1. The respondent, Darbari Lal, was assessed with income-tax to the amount of about Rs. 83. He also owed, it appears, a small amount of money on account of irrigation dues. Both the taxes were due for the year 1923. Certain immovable properties of his, namely four shops, were attached and sold to realise the two taxes. They were sold on 17th March 1924, and were purchased by the appellant before us, Lala Chand Lal alias Chandu Mal. Darbari Lal thereupon brought the suit out of which this appeal has arisen to have the sale set aside on the ground that the sale was brought about by means of fraud to which the appellant was a party. The suit succeeded in the Court of first instance and an appeal by the auction-purchaser, Lala Chanda Lal, was dismissed, but on a ground which will be presently stated. The auction-purchaser has now come up in second appeal, and his contention is that the ground on which the learned Judge has dismissed his appeal was untenable and the learned Judge should have tried the question of fraud.
2. It appears that the learned appellate Judge was of opinion that the sale that was held was a nullity inasmuch as there was no previous sanction obtained from the Collector and there was no confirmation of the sale by the Commissioner. The argument on behalf of the appellant is that a revenue sale, or sale for recovery of a tax, which may be recovered as if the same were land revenue, cannot be challenged on any ground other than the one laid down in Clause (1), Section 233, Land Revenue Act of 1901. Clause (1) permits a party to maintain a claim to set aside a sale for arrear of revenue on the ground mentioned in Section 175. Apparently, the plaintiff's case was based on Section 175. Clause (m), Section 233 shuts out:
Claims connected with, or arising out of the collection of revenue, or on account of revenue, or on account of a sum which is by this or any other Act realizable as revenue.
3. The language of this Clause (m) is very very wide and would shut out any claim for setting aside a sale made by the plaintiff respondent, on the ground of want of jurisdiction on the part of the revenue authorities.
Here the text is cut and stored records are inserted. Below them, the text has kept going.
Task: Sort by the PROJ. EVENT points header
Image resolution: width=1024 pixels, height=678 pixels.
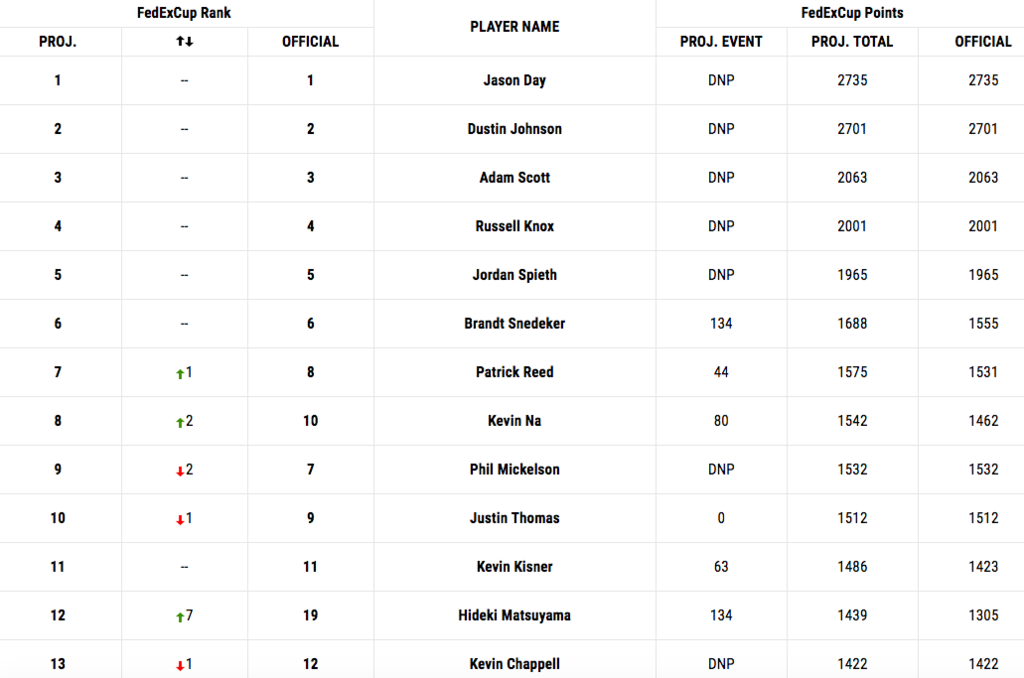Action: [721, 42]
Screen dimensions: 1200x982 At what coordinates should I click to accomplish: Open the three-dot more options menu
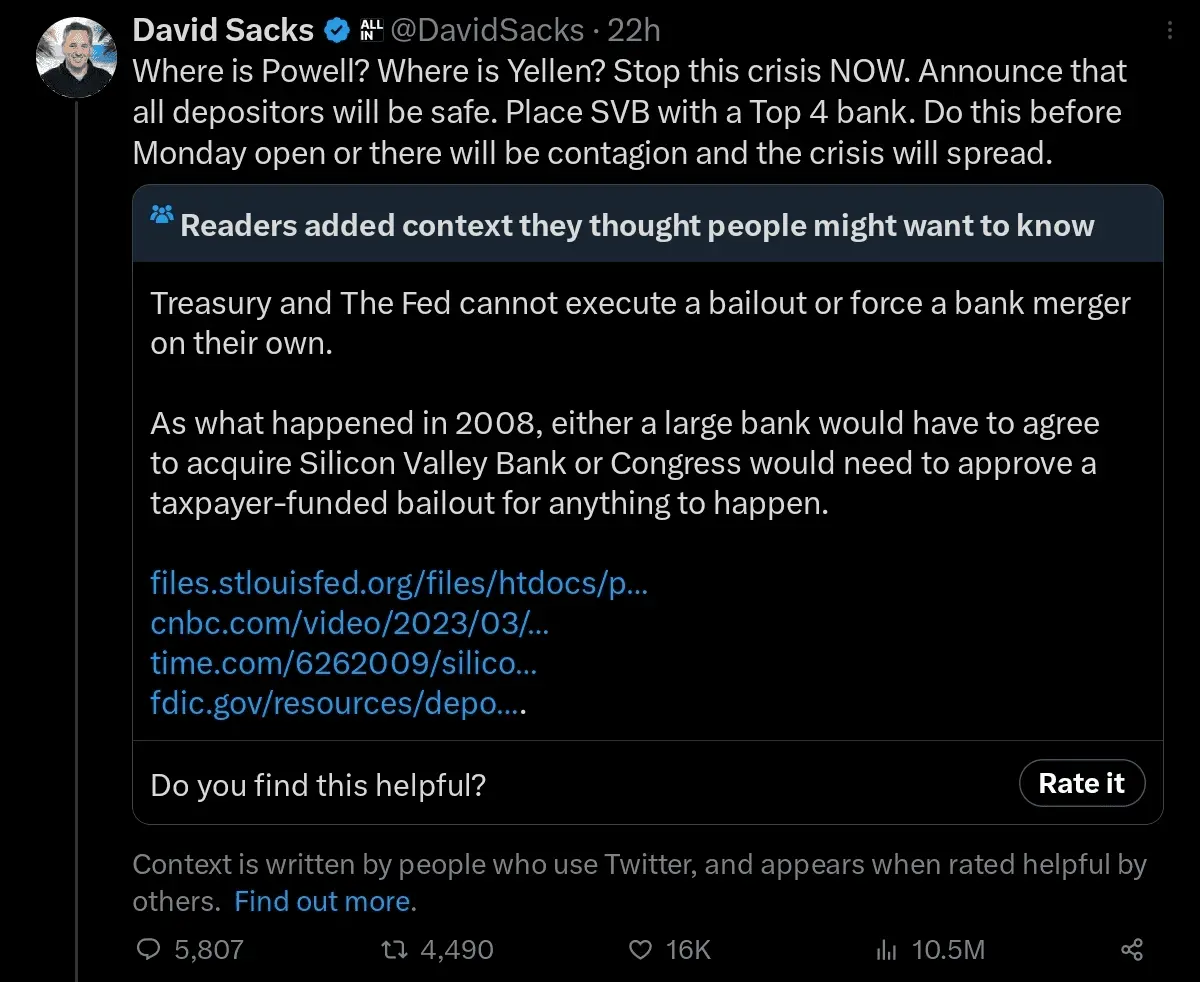(x=1170, y=32)
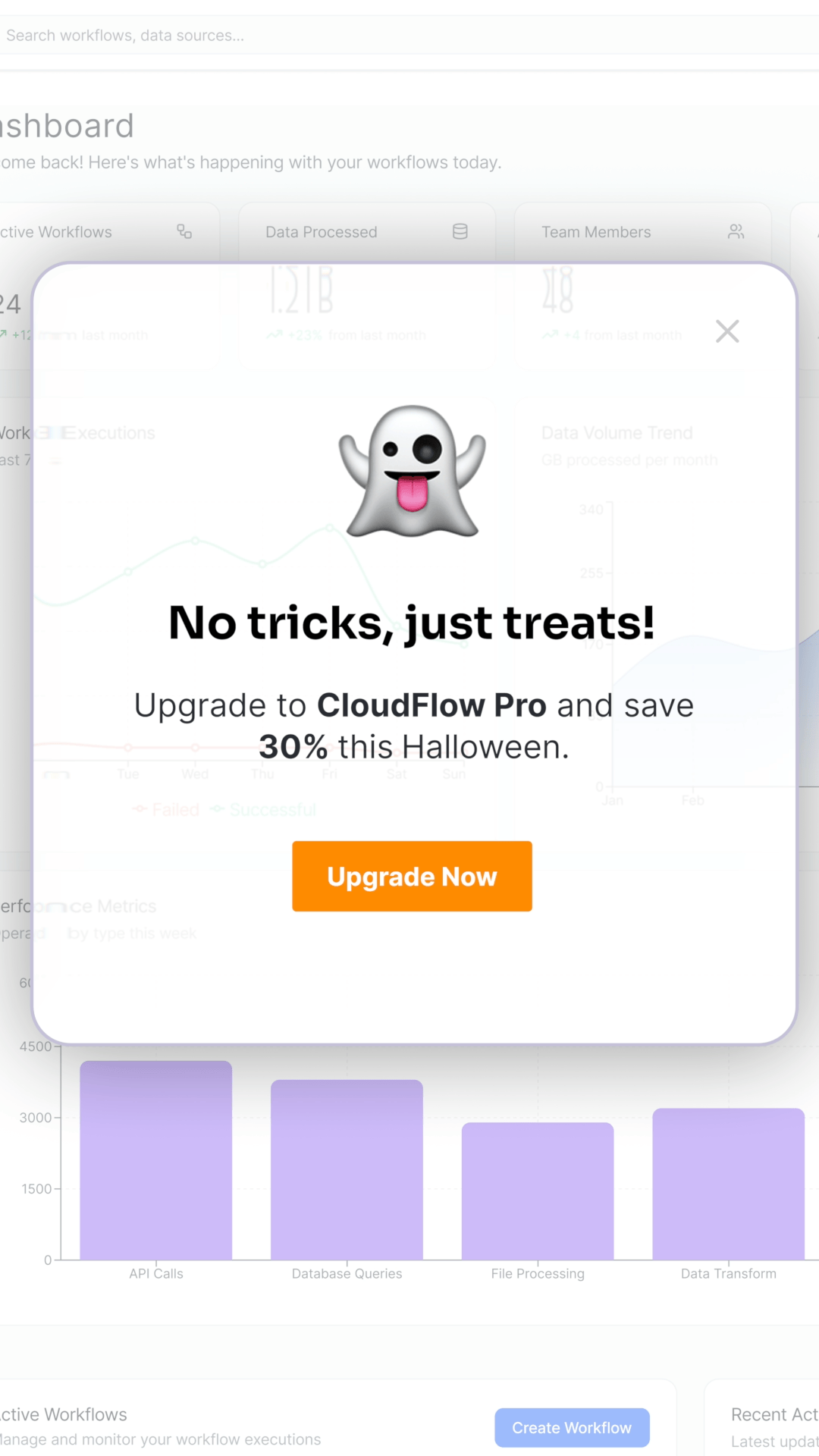819x1456 pixels.
Task: Click the CloudFlow Pro bold text
Action: coord(431,705)
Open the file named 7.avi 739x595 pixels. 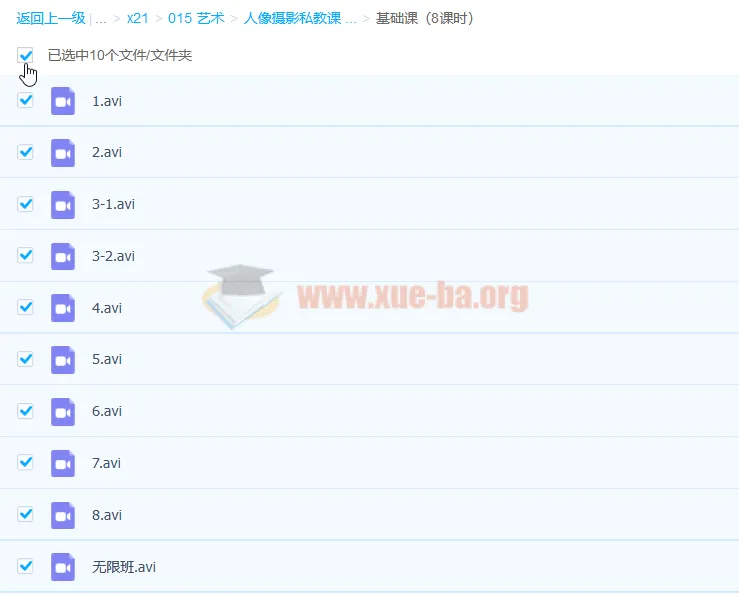click(107, 463)
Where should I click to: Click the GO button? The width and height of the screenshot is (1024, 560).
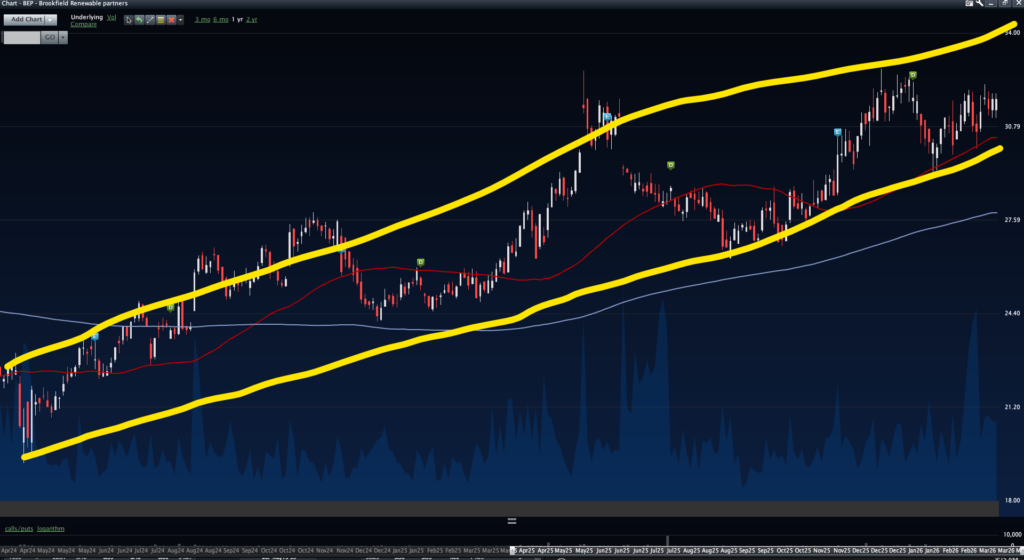coord(50,37)
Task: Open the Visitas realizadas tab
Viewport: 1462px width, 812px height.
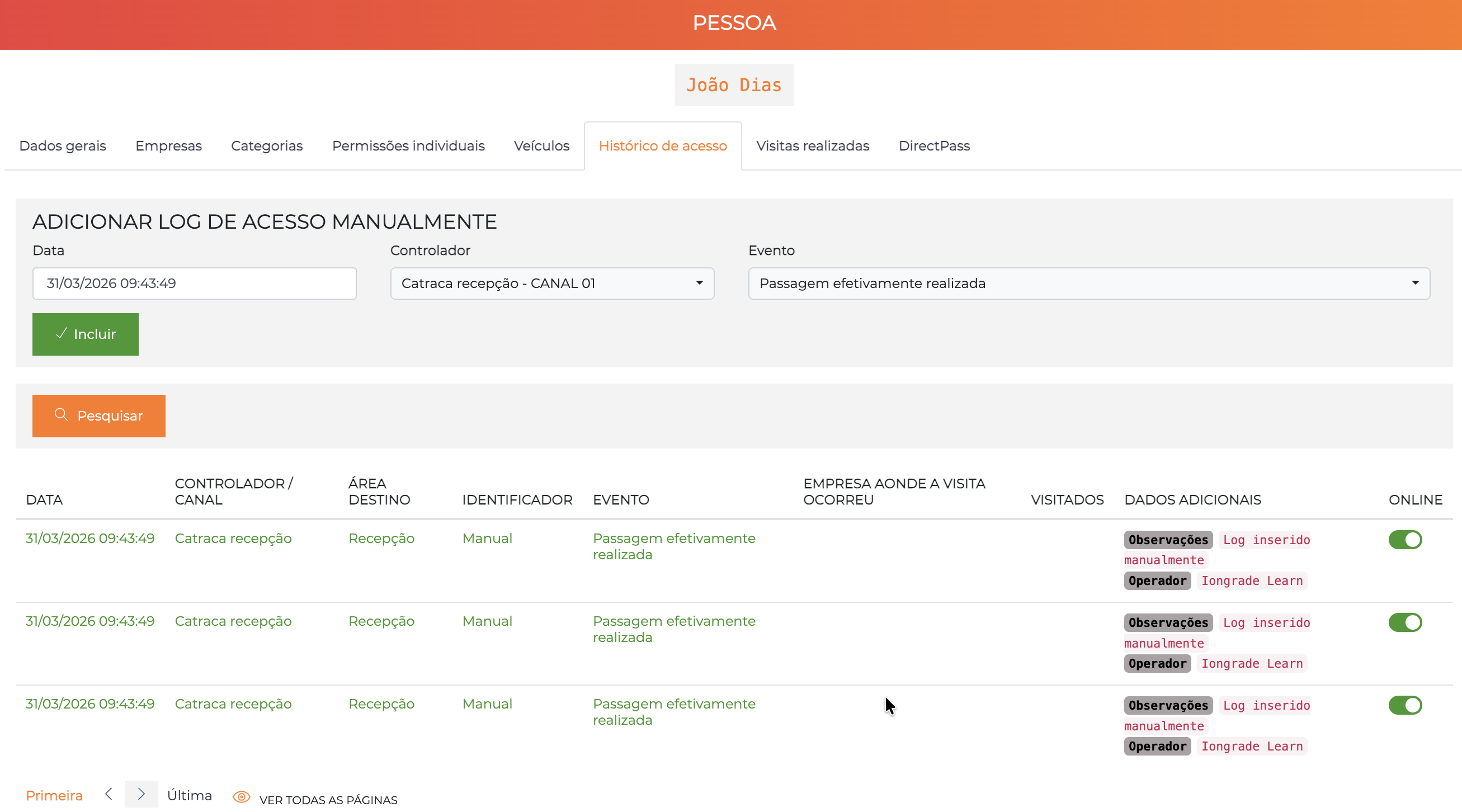Action: click(812, 146)
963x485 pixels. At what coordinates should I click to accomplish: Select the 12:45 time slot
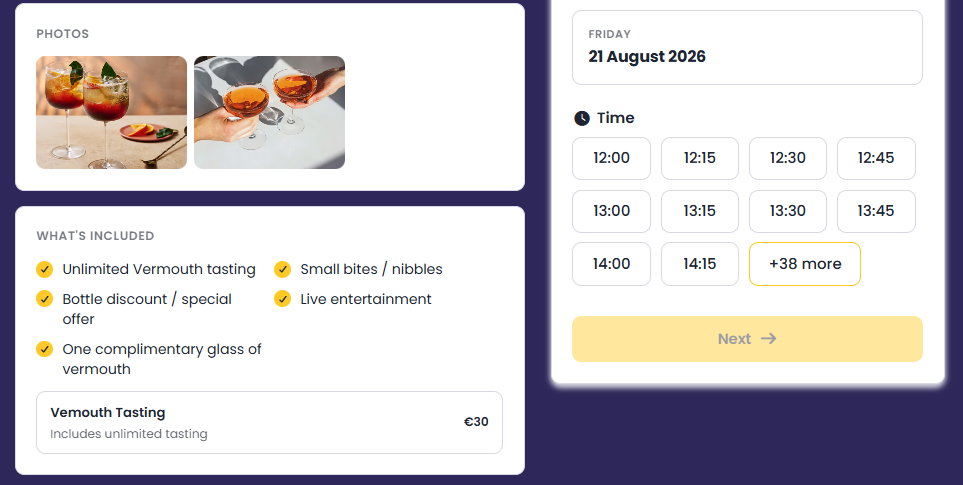click(x=876, y=158)
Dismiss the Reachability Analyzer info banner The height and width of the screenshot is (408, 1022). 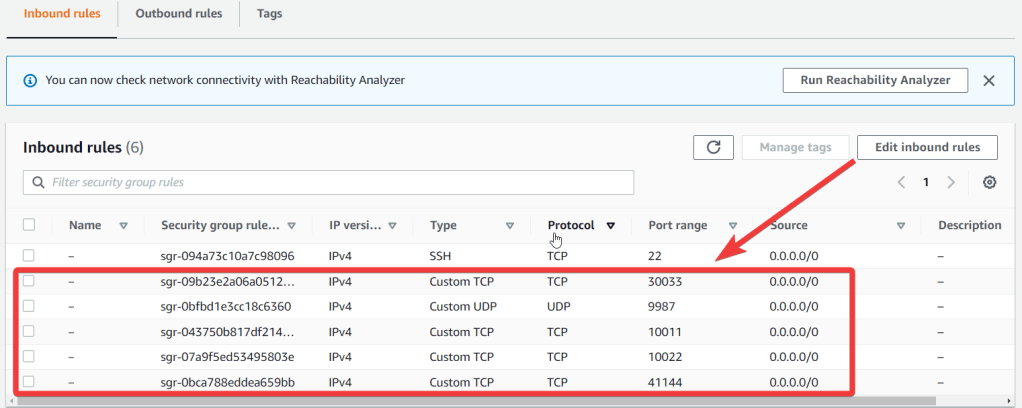[989, 80]
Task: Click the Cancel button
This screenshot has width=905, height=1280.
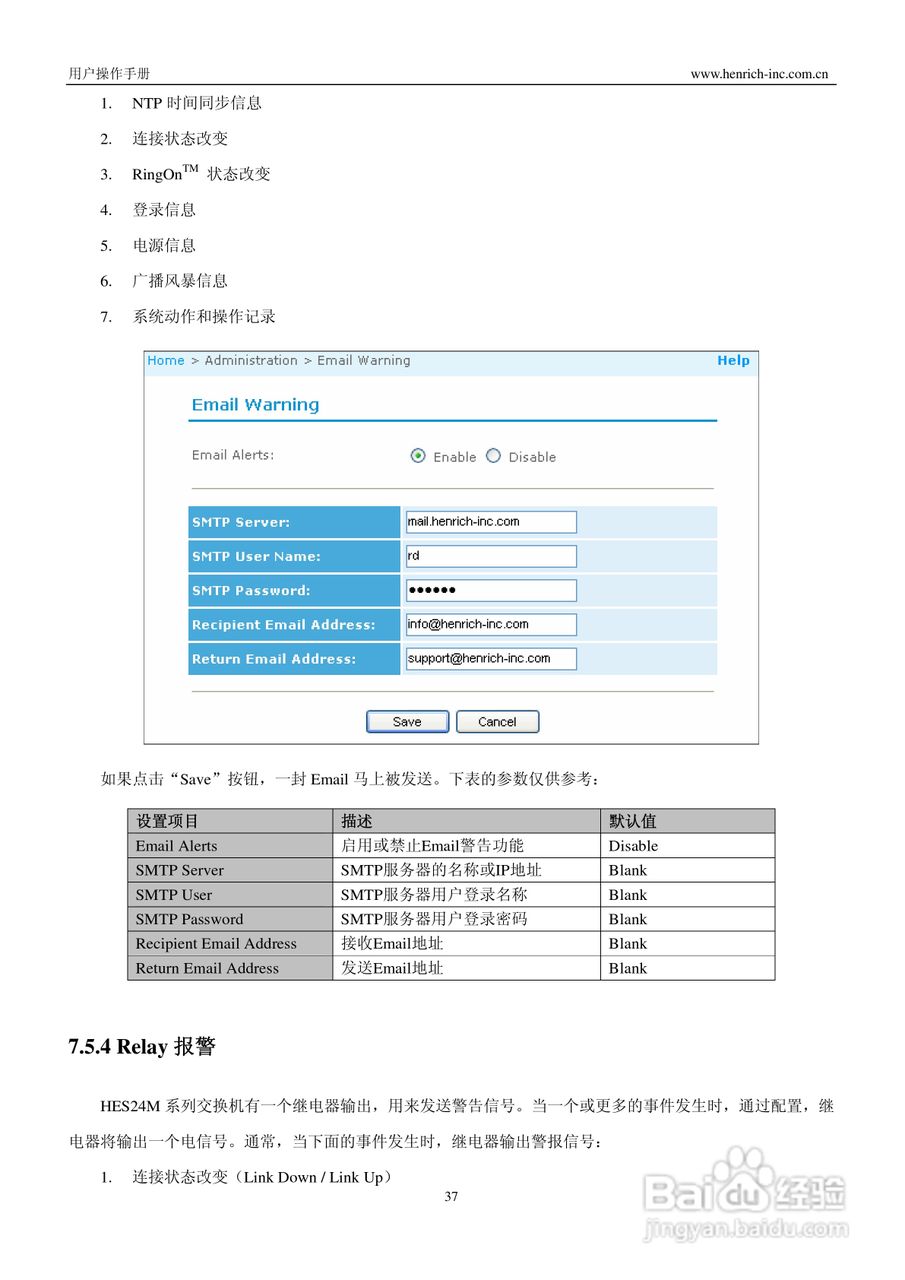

4. In the course of the arguments, here, the question arose whether Clause (1) would cover the sale of property for recovery of a tax which was other than the land revenue. We should think that it would cover a case like the present. Under the Income-Tax Act, Section 46, income-tax may be realized as if it were an arrear of revenue. Similarly under the Canal and Drainage Act the arrears may be recovered as land revenue. Section 175, Land Revenue Act provides an exception in the case of land revenue, and apparently the same rule would apply where any other tax could be realised as land revenue. There seems, therefore, to be no bar to the maintenance of the suit on the ground of fraud as provided in Section 175. In the result we allow the appeal, set aside the decree of the Court below and remand the appeal to that Court for disposal on the merits. Costs in the Courts below and in this Court will abide the result.